- [PREGUNTAS DE ESTUDIO]
a - Según el texto para analizar, ¿con qué nombre fue bautizado el niño al que todos llamaban Mo?
b - Copia del texto para analizar el fragmento que empieza con las palabras "Del morador de" y termina con "un Cadillac rosa.", sustituyendo "Cadillac rosa" por "Cadillac dorado".

El cocinero jefe acudió al menú de emergencia: exprimió pomelos sanguíneos, coció en agua de manantial un guiso criollo con yuca, calabaza y gelatina de aleta de tintorera, preparó salsa de mango, horneó un pastel de chocolate belga…
Jerry Lee, llamado con urgencia para asistir al camarada apenado, telefoneó con igual premura: recordó a Elvis las correrías por los arrabales, la cola de caballo de las muchachas bailando rock and roll con el viento, la amistad imperecedera de los pianos…
Pero romper la cápsula ahumada de la angustia real no era simple: Elvis no se atrevía siquiera a franquear las puertas, convencido de que tras sus hojas lacadas de blanco esperaban cucarachas de lengua humana y aliento de pantera .
La tristeza del Rey no se detenía en él mismo: enganchaba con sus hilos a la mansión entera, dejando en manos de una torpeza de inválido a sus habitantes, que parecían moverse en un mapa de aceites usados.
La tristeza de un rey, como toda patria, no tiene confines .
Sólo una persona escapaba de la malla, que había rasgado con la energía de cuchillo sin filo de los niños: el hijo del chófer de Elvis, un niño negro bautizado como Moses Brown pero al que todos, a causa de la tendencia a la reducción de esfuerzos de las tierras húmedas y calientes, llamaban Mo.
Bajo la sombra proyectada por los grandes olmos en el papel fotográfico del cesped, Mo jugaba en el exorbitante jardín que aislaba Graceland del mundo: ni siquiera el tupé supersónico de Elvis Presley podía perturbar la carrera loca de un niño de ocho años, heredero de una sola seguridad, no tener más propiedad que sus piernas
Mo no sabía nada de Hound Dog, de Mistery Train, de Teddy Bear, de ninguna de ésas adaptaciones de baja intensidad de la única música aceptable: los himnos de la capilla dominical pentecostalista, cuando la voz alada de Madre es la voz más hermosa del mundo.
Del morador de la gran casa de mármol, tan inmesa e imposible como un hojaldre sólo para blancos de una pastelería de Memphis, Mo había escuchado dimes y diretes, esto y aquello, pero nada que le incumbiese: no es fácil emocionar a un niño de rodillas sucias con fábulas sobre un Cadillac rosa.

- [DATOS REGISTRADOS]
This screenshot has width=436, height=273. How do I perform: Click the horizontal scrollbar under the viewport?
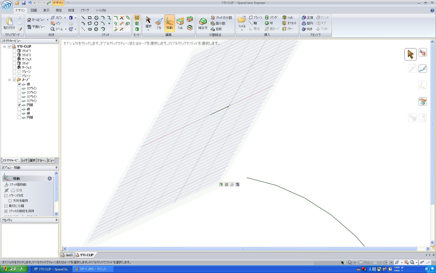tap(242, 249)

- [SOLUCIONES]
a - Moses Brown.

b -
Del morador de la gran casa de mármol, tan inmesa e imposible como un hojaldre sólo para blancos de una pastelería de Memphis, Mo había escuchado dimes y diretes, esto y aquello, pero nada que le incumbiese: no es fácil emocionar a un niño de rodillas sucias con fábulas sobre un Cadillac dorado.